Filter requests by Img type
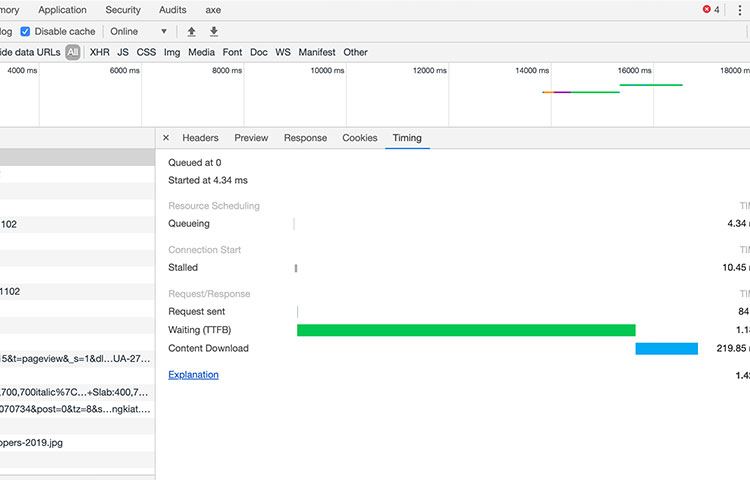Screen dimensions: 750x480 click(172, 52)
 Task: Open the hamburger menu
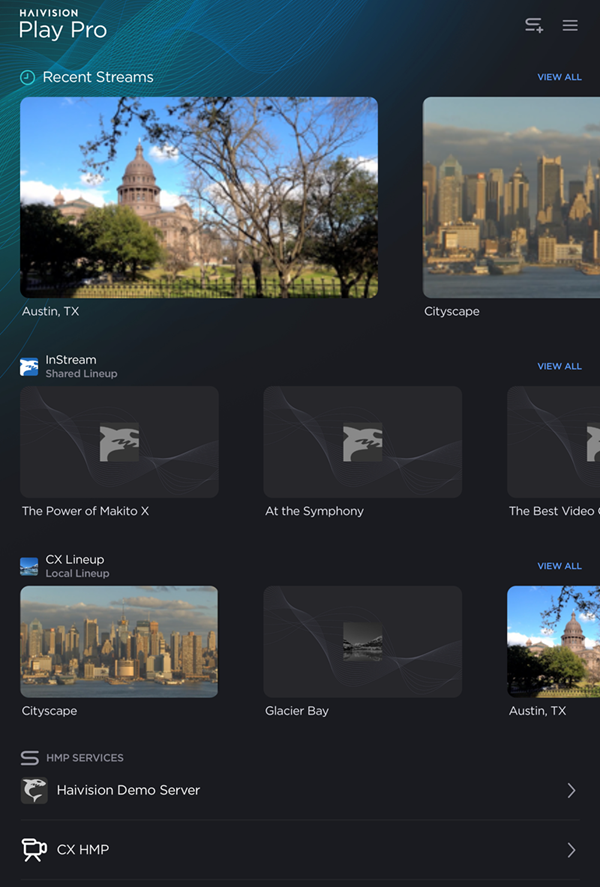pyautogui.click(x=570, y=26)
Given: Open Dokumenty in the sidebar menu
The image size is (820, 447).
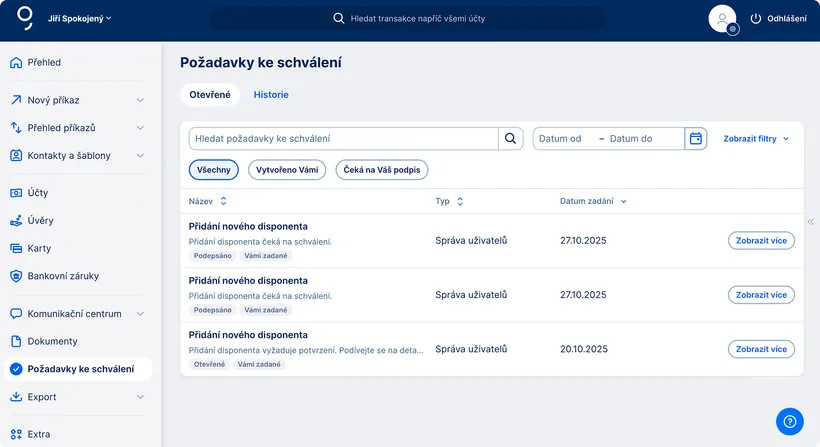Looking at the screenshot, I should (52, 341).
------------------------------
PROBLEM TO SOLVE |
Write out the records once more, exactly as they stand, with no images.

YOUR RESPONSE |
Filter requests by Img type
Screen dimensions: 750x480 click(172, 52)
 Task: Open the hamburger menu
pyautogui.click(x=570, y=26)
Given: Open Dokumenty in the sidebar menu
The image size is (820, 447).
Looking at the screenshot, I should (52, 341).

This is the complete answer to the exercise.